まず楽曲について、原作漫画で結束バンドの曲に関してわかるのは、「ギターと孤独と青い星」という曲名と、歌詞はぼっちちゃん謹製、暗いけれど一部の人に刺さる(リョウ談)ものだということだけです。これしかないヒントから、あのような珠玉のナンバーの数々を創り出した音楽班には畏敬の念を禁じえません。個人的に気に入っているのはやはり「青春コンプレックス」ですね。ゴリゴリのバンドサウンドよし、バチクソかっこいいリフよし、キャッチーから切れてどこか物悲しい曲展開よし、映像のセンスと音嵌めも堪えられず、原作のテイストを取り込んだ歌詞が素晴らしいのは上述の通り。
ライブの画作りも、原作の出来事を踏襲しつつもアングル、カット割り、細かいしぐさはほぼほぼフルビルドの仕事になっています。素人目にも予算とマンパワーを目いっぱい使っているのが察せられます。また、ライブの臨場感を重視しているのか、モノローグやガヤはかなり削られているんですが、代わりにメンバーの視線・運指・それぞれのサウンドの響き、裏方のスタッフのサポート、オーディエンスの反応と、これでもか情報量が詰め込まれていて、ライブ映像として満足度があまりにも高すぎます。観るたびに発見があって、有識者の解説を聞くのがこれ以上ない楽しみでした。
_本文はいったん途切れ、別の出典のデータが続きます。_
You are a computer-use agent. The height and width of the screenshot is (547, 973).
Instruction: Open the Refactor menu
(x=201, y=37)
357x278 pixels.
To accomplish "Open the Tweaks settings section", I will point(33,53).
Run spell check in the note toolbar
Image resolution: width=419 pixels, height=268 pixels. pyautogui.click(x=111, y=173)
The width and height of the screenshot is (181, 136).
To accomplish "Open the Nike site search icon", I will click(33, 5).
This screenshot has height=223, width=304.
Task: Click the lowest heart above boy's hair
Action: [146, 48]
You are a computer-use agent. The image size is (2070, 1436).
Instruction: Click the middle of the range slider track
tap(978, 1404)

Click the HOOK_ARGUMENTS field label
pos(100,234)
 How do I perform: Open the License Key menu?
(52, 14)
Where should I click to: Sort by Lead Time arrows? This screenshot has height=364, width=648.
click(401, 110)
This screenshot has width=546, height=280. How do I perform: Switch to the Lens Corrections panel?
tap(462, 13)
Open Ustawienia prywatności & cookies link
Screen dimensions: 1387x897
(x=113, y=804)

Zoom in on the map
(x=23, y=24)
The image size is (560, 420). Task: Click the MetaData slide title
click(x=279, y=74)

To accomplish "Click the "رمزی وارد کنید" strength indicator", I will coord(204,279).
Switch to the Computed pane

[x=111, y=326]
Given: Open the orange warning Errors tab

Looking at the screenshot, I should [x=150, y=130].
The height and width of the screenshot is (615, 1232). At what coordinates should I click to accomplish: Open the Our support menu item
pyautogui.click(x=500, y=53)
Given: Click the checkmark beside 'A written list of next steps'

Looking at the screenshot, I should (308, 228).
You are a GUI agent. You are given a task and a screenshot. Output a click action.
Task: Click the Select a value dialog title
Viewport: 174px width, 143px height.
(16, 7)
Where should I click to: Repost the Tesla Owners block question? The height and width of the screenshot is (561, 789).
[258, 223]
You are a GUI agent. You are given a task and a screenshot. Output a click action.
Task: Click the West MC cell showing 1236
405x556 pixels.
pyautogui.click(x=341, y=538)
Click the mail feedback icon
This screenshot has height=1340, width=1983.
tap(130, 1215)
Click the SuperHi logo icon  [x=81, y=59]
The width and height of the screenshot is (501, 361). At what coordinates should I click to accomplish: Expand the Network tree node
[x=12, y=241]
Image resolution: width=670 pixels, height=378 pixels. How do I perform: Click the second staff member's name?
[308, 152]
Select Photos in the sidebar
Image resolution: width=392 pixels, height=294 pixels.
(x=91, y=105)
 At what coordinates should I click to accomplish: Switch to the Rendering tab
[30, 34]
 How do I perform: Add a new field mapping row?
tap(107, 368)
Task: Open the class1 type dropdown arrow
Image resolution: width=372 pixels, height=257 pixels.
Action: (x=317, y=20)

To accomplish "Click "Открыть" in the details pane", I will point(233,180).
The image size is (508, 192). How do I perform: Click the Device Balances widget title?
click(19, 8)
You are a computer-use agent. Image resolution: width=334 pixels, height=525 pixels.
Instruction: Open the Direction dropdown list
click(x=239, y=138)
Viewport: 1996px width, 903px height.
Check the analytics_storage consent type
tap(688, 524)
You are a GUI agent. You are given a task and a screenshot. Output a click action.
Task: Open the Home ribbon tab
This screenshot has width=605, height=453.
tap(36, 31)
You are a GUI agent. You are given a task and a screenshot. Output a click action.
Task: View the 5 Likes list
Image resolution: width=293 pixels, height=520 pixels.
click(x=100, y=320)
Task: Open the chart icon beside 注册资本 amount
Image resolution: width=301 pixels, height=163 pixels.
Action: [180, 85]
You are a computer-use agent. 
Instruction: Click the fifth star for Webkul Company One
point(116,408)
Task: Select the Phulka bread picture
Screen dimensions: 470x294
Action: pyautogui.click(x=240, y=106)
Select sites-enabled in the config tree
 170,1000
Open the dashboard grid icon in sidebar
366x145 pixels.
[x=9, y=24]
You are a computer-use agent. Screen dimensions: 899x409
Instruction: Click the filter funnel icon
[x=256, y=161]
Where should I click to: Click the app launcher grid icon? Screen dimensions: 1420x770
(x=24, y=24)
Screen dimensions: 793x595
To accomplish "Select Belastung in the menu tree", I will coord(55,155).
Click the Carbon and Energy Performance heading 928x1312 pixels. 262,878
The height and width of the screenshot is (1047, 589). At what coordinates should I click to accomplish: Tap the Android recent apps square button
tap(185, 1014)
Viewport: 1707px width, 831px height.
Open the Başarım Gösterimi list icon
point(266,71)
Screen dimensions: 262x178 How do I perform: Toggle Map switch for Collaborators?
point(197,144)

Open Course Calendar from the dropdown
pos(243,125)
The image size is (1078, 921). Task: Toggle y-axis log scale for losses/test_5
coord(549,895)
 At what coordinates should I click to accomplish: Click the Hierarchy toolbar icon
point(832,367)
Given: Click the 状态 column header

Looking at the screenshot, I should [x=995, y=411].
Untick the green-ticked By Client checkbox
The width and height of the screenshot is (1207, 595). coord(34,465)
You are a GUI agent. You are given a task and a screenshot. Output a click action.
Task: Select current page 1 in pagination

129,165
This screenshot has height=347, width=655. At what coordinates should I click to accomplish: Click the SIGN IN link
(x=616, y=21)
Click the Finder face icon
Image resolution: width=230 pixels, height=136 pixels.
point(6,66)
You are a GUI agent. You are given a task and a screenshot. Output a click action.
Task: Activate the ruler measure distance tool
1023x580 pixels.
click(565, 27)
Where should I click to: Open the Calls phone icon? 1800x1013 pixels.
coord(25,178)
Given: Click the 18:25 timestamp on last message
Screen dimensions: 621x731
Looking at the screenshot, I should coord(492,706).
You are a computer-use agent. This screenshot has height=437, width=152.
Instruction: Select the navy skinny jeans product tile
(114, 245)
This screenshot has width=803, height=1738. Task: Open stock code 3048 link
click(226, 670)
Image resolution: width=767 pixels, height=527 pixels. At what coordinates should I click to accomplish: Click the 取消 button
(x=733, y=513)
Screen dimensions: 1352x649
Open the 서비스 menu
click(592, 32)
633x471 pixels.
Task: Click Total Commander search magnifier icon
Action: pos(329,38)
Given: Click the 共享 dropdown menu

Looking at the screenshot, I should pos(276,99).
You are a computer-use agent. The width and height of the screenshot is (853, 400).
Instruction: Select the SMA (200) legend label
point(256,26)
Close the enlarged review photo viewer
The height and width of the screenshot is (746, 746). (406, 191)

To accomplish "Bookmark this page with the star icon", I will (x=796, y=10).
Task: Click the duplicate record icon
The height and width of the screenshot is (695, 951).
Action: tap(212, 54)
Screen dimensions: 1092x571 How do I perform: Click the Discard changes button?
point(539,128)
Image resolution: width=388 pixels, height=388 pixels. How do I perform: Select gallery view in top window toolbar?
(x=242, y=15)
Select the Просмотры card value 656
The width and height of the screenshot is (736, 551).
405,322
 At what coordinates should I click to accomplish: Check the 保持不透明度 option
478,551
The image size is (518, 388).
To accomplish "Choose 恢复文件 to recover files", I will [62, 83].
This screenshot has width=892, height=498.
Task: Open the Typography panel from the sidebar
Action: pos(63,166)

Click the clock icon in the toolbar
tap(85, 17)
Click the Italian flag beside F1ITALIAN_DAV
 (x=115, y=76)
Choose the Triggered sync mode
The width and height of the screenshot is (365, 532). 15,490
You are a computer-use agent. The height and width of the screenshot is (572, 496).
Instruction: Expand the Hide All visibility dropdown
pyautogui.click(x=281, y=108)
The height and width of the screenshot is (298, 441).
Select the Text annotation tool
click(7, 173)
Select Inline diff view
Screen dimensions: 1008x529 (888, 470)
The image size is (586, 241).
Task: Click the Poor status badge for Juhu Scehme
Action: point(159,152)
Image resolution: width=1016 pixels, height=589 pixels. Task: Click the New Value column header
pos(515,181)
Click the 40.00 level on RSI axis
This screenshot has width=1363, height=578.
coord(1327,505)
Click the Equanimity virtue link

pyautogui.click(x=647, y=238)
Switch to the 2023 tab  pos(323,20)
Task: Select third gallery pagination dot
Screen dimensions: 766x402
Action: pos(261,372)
ライブの諸々だと、私が特に好きなのは視線とカメラワークの演出ですね。例えば、リョウと虹夏ちゃんが息を合わせる目くばせ。「あのバンド」でぼっちちゃんの突然のギターソロから入るタイミングを合わせるところや、「星座になれたら」で喜多ちゃんとぼっちちゃんの様子を見てギターソロを伸ばすところ。リズム隊としての、結束バンドのオリジナルメンバーとしての、腐れ縁の友だちとしての信頼がうかがえてによによしてしまいます。こんなのリョウ虹派に転がるに決まってるじゃないですか。それと、「星座になれたら」のぼっちちゃん。ギターソロをどうにかやり遂げて休止のパート、天を見上げて息を付くのが抜かれた後、画角がリョウと一緒に入るものに変わり、リョウを見やったところでベースと運指のクローズアップに変わる。そしてまたぼっちちゃんが映され、ギターを構え直して曲に入る……というところ。セリフ一つなくとも、自然とメンバーと呼吸を合わせているのが表現されている。ここはたぶん、ひとりの初めてのバンド、初めてのステージとの対比にもなっているんですよね。マンゴーの箱に閉じ籠っていては到底できないグルーヴを表現することで、彼女の小さな変化を示している。これほど最終回にふさわしい演出もないでしょう。映像芸術ってこういうものだと感心しました。
「そういう趣味」発言のカット
#6「八景」できくりがぼっちちゃんのチケットノルマのために路上ライブを打とうとするところで、原作にあった「そういう趣味」という言葉がカットされています。
きくり
「よし! 命の恩人の為に私がひと肌脱いであげよう」
ひとり
「えっあっ 私そういう趣味は…!」
きくり
「? 私と君で今からここでライブをするんだよ」
(はまじあき『ぼっち・ざ・ろっく!』1)
きくり
「よ~し、命の恩人のために 私がひと肌脱いであげよう」
ひとり
「えっ」
きくり
「さっ 準備して! 私と君で…」
ひとり
「あっ えっ?」
きくり
「今からここで路上ライブをするんだよ」
(『ぼっち・ざ・ろっく!』#6「八景」)
私はこの改変を支持しています。
基本的にオリジナルの表現を尊重する立場ですが、それはそれとして、人の生と性に関わるものを茶化す表現は無くなっていくべきものだとずっと思っています。「そっちの趣味」は何の気なしに使えるギャグ、冗談として完全に定着してしまっているのでなおタチが悪い。アニメでこのセリフがいきなり飛んできていたらかなりダメージを受けていました。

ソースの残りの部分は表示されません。